- Task brief -
All of the entries should be written out again exactly.

Supplied data Block Start

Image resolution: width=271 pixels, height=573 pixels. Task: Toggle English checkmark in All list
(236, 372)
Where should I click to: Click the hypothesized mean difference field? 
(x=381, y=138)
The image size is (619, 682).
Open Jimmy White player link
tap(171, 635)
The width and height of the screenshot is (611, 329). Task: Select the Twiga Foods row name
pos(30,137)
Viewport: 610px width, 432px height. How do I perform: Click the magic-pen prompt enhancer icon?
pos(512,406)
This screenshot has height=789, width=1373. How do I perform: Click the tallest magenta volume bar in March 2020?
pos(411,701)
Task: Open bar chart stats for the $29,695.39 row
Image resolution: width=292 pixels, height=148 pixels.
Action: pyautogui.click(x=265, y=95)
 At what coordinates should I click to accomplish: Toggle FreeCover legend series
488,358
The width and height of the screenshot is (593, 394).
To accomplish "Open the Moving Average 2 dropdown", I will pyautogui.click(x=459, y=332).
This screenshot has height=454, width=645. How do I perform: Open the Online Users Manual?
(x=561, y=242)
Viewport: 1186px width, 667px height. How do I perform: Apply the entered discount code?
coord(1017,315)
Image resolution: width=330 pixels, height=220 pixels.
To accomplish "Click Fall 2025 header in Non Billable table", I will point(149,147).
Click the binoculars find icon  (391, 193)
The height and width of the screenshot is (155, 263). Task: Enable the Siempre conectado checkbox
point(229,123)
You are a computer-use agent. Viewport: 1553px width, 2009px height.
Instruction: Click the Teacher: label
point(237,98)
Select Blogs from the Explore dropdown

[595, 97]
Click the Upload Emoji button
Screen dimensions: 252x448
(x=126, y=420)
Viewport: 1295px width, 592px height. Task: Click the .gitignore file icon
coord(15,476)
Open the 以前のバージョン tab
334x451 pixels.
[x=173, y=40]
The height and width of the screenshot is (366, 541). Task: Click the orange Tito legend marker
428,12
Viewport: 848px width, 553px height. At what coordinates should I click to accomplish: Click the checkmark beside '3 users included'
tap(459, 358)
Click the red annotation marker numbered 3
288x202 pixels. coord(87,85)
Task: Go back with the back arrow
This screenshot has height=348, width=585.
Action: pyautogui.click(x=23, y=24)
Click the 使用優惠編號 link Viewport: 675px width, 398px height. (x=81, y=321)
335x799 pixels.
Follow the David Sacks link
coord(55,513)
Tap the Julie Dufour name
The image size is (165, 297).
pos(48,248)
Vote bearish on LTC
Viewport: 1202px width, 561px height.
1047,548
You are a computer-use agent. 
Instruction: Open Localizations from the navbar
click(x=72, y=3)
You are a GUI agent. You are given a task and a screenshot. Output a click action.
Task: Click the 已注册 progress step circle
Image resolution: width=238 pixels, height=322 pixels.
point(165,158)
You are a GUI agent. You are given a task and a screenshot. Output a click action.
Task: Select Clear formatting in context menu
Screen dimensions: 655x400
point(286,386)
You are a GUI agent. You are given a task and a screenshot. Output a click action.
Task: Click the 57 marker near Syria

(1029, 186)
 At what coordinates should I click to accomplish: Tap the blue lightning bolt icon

Supplied data Block End

- Exercise response -
Image resolution: width=271 pixels, height=573 pixels. Task: Toggle English checkmark in All list
(236, 372)
Where should I click to: Click the hypothesized mean difference field? 
(x=381, y=138)
The image size is (619, 682).
Open Jimmy White player link
tap(171, 635)
The width and height of the screenshot is (611, 329). Task: Select the Twiga Foods row name
pos(30,137)
Viewport: 610px width, 432px height. How do I perform: Click the magic-pen prompt enhancer icon?
pos(512,406)
This screenshot has height=789, width=1373. How do I perform: Click the tallest magenta volume bar in March 2020?
pos(411,701)
Task: Open bar chart stats for the $29,695.39 row
Image resolution: width=292 pixels, height=148 pixels.
Action: pyautogui.click(x=265, y=95)
 At what coordinates should I click to accomplish: Toggle FreeCover legend series
488,358
The width and height of the screenshot is (593, 394).
To accomplish "Open the Moving Average 2 dropdown", I will pyautogui.click(x=459, y=332).
This screenshot has height=454, width=645. How do I perform: Open the Online Users Manual?
(x=561, y=242)
Viewport: 1186px width, 667px height. How do I perform: Apply the entered discount code?
coord(1017,315)
Image resolution: width=330 pixels, height=220 pixels.
To accomplish "Click Fall 2025 header in Non Billable table", I will point(149,147).
Click the binoculars find icon  (391, 193)
The height and width of the screenshot is (155, 263). Task: Enable the Siempre conectado checkbox
point(229,123)
You are a computer-use agent. Viewport: 1553px width, 2009px height.
Instruction: Click the Teacher: label
point(237,98)
Select Blogs from the Explore dropdown

[595, 97]
Click the Upload Emoji button
Screen dimensions: 252x448
(x=126, y=420)
Viewport: 1295px width, 592px height. Task: Click the .gitignore file icon
coord(15,476)
Open the 以前のバージョン tab
334x451 pixels.
[x=173, y=40]
The height and width of the screenshot is (366, 541). Task: Click the orange Tito legend marker
428,12
Viewport: 848px width, 553px height. At what coordinates should I click to accomplish: Click the checkmark beside '3 users included'
tap(459, 358)
Click the red annotation marker numbered 3
288x202 pixels. coord(87,85)
Task: Go back with the back arrow
This screenshot has height=348, width=585.
Action: pyautogui.click(x=23, y=24)
Click the 使用優惠編號 link Viewport: 675px width, 398px height. (x=81, y=321)
335x799 pixels.
Follow the David Sacks link
coord(55,513)
Tap the Julie Dufour name
The image size is (165, 297).
pos(48,248)
Vote bearish on LTC
Viewport: 1202px width, 561px height.
1047,548
You are a computer-use agent. 
Instruction: Open Localizations from the navbar
click(x=72, y=3)
You are a GUI agent. You are given a task and a screenshot. Output a click action.
Task: Click the 已注册 progress step circle
Image resolution: width=238 pixels, height=322 pixels.
point(165,158)
You are a GUI agent. You are given a task and a screenshot. Output a click action.
Task: Select Clear formatting in context menu
Screen dimensions: 655x400
point(286,386)
You are a GUI agent. You are given a task and a screenshot. Output a click action.
Task: Click the 57 marker near Syria

(1029, 186)
 At what coordinates should I click to accomplish: Tap the blue lightning bolt icon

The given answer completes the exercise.